A sizable earthquake struck New Zealand on Monday, shaking Prime Minister Jacinda Ardern during a live television interview, but failing to cause major damage or disrupt Ms. Ardern’s calm demeanor.
“We’re just having a bit of an earthquake here, Ryan, quite a decent shake,” she said, interrupting the interview but smiling and holding steady in front of the camera and appearing unruffled.
She warned the host, Ryan Bridge, not to worry “if you see things moving behind me,” because the building she was in “moves a little more than most.”
When the shaking stopped, she continued the interview.
“I’m not under any hanging lights, and looks like I am in a structurally strong place,” she said.
The tremor hit about 20 miles northwest of Levin, roughly an hour’s drive from the capital, at a depth of 23 miles, according to the country’s seismology agency. It lasted for less than 30 seconds and was felt by tens of thousands of New Zealanders, prompting some to scramble for cover.

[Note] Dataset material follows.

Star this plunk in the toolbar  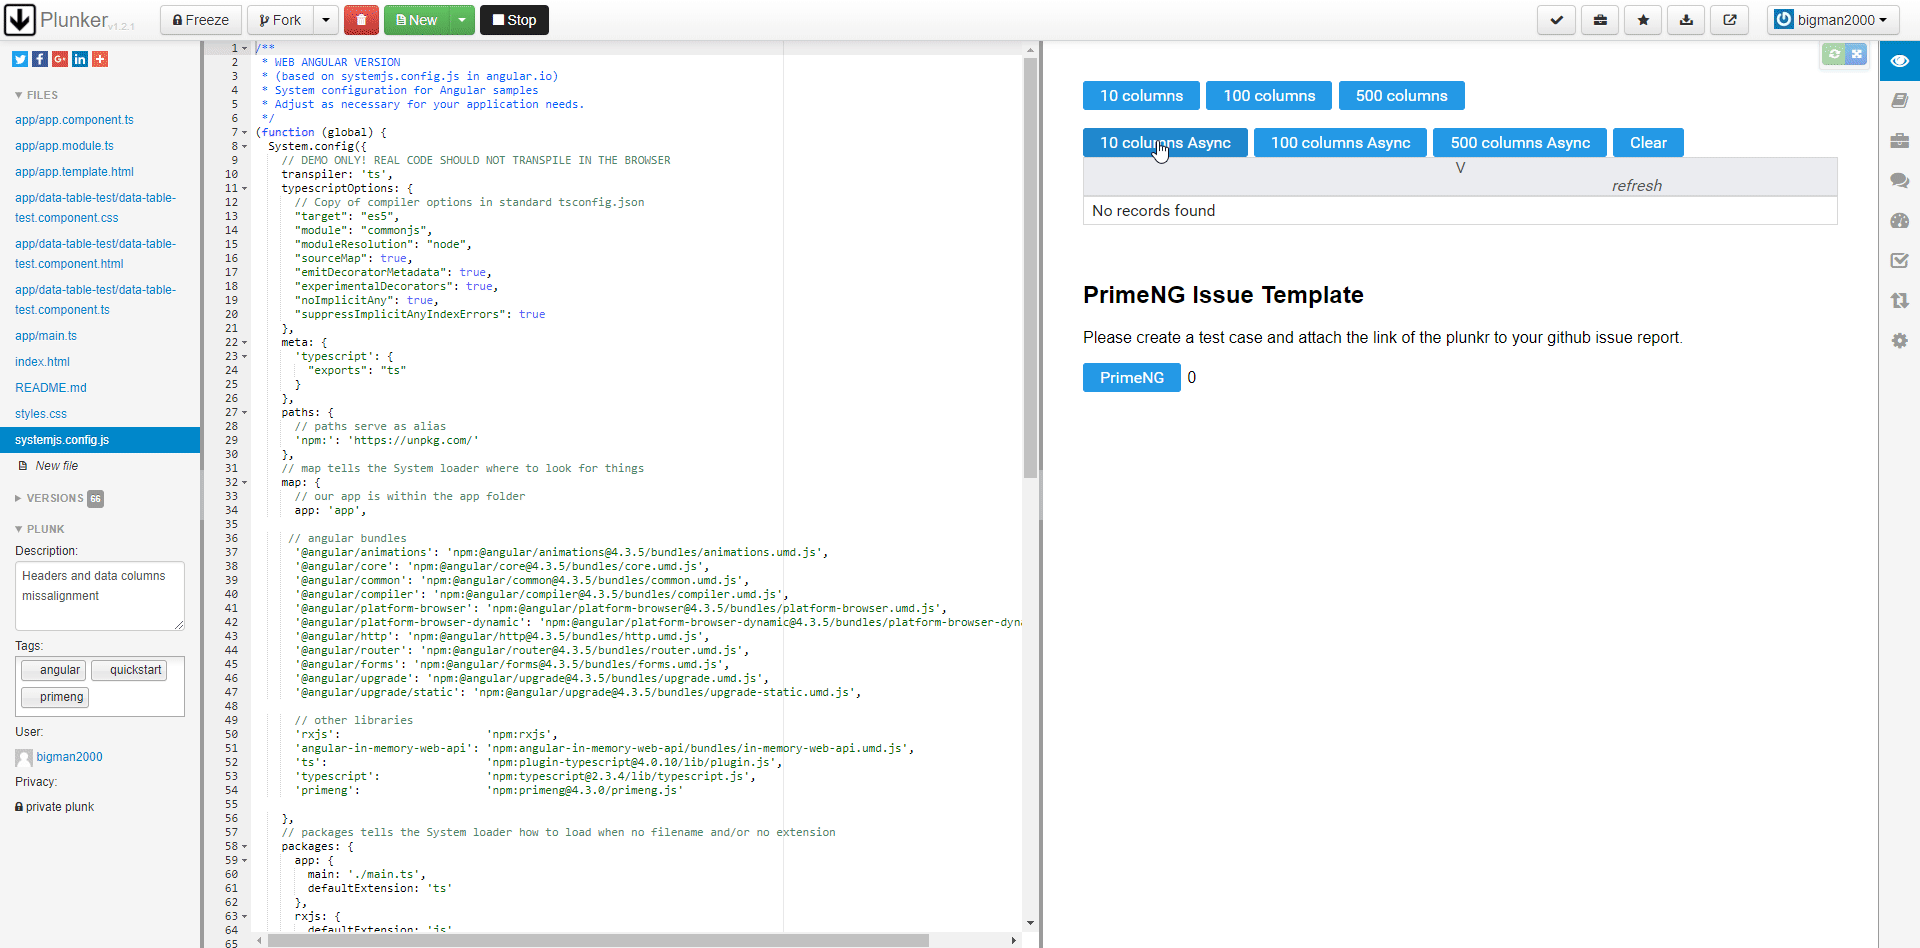(x=1643, y=20)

Ms. Ardern took the quake in stride, fitting a pattern of calm in crisis that she has displayed before — after the Christchurch terrorist attack, the White Island volcano eruption, and the coronavirus outbreak, which New Zealand has largely managed to get under control.
With an election scheduled for September, and polls showing enormous support for Ms. Ardern, some people wondered in jest if she might have orchestrated the rattling.